There are four major components to being a good benchmark engineer:
- Methodology: A good benchmark engineer defines the goals and non-goals of the exercise, makes strong choices on variables in the experiment, configures the SUT in a valid manner, and makes smart decisions about when and how to iterate the test.
- Investigation: A good benchmark engineer asks “why” about the results of a test, taking initiative themself to dive deep into system behavior and question unproven assumptions.
- Explainability: A good benchmark engineer documents their findings with enough information for another engineer to reproduce the test and the results, directly sharing scripts and configuration as far as possible, and clearly explains the results & the causes & the significance of the performance test.
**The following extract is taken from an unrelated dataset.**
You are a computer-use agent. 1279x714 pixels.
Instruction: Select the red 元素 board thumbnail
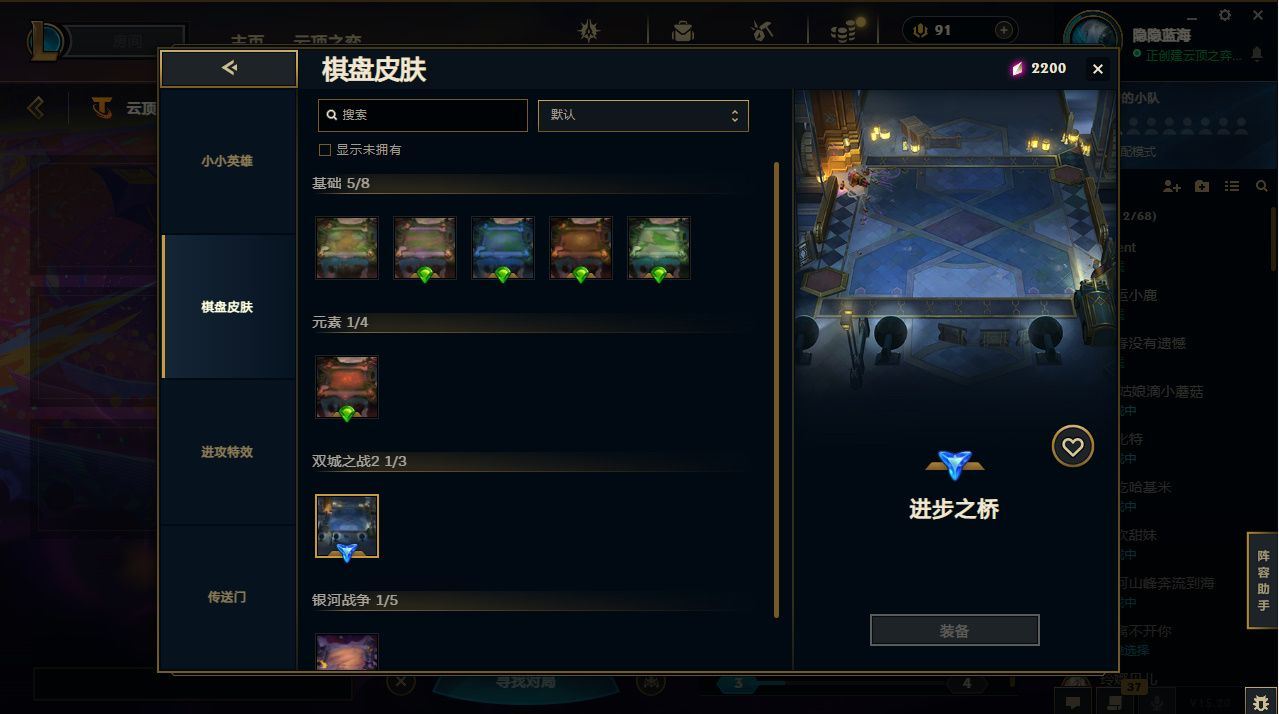[x=347, y=387]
- Accountability: A good benchmark engineer publishes their performance test results and they thoughtfully and humbly engage with critics of the results in good faith, clarifying and updating and defending and iterating if needed, aiming to achieve as much consensus as possible.
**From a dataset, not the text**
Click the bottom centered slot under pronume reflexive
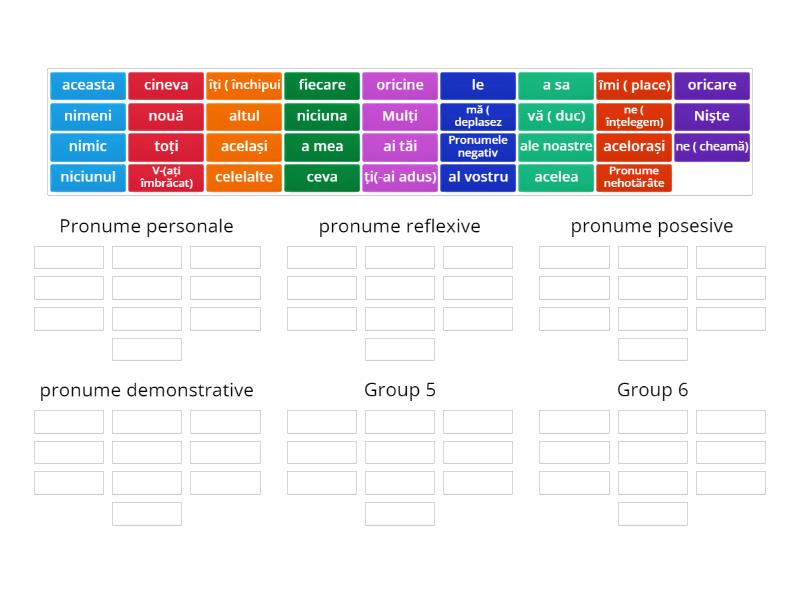Viewport: 800px width, 600px height. 400,349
Apparently it’s benchmark week in the Postgres world. I only have two data points but that’s enough for me!
First data point:
I’m visiting Portland. This Thursday Aug 22, the Portland Postgres Users Group (PDXPUG) is having a meetup where Paul Jungwirth is going to be talking about postgres benchmarking in general and walking though CMU’s Benchbase tool. I’ve spent a fair bit of time around Postgres performance testing myself, including Benchbase. I also have a few database friends around the Portland area. So at the last minute, I decided to drive down to Portland for the meetup this week and catch up with friends. It sounds like Mark Wong might be able to make it to the meetup (he’s also a very long time postgres benchmarking person) …and I’ve pinged some other folks with benchmarking and performance experience to see if we make it a real benchmark party.
It should be fun! If you’re around Portland, come join us! Especially if you have any interest in performance testing!
Edit: the meetup went great! Here’s what I posted on LinkedIn:

Second data point:
All this was in the back of my mind when Michael and Nikolay dropped their latest postgres.fm podcast episode two days ago. With over a hundred quality episodes, I keep expecting them to run out of ideas any day now. And there is no indication they are anywhere close to running out of ideas yet.
This weekend I was surprised and delighted. They got Melanie Plageman for an interview – a dynamic and sharp Postgres contributor who became a committer this year, and who I think does a superb job explaining complex topics in a clear and accessible way.
Best of all: the topic for this podcast is “getting started with benchmarking” 😀

…
I listened through the whole podcast and it’s great. Worth listening.
My intro to this blog – four major components to being a good benchmark engineer – are all based on topics that Melanie discusses and examples that she gives.
To encourage you to come to our Portland Benchmark Party and continue the conversation (if you’re around Portland), I thought I’d type up and share my notes & thoughts from listening to this postgres.fm podcast with Melanie.
First thing Melanie says to open the podcast, is to talk about the value of mentorship and having opportunities when you’re early in your career to learn from others:
“I’ve gotten to talk to and learn from people that know how to do it … at microsoft and in the community … but not everyone gets to learn from people that have 15 and 20 years of experience … so i like talking about it and seeing if i can help people get started and demystify what i can”
Jeremy: There are many ways this happens! In the 2000’s, I learned from experienced engineers through blogs and email lists and local user groups. One new development specific to Postgres: Robert Haas recently kicked off a postgres community mentorship program to connect newer postgres contributors with experienced members of the community. (announcement) (update)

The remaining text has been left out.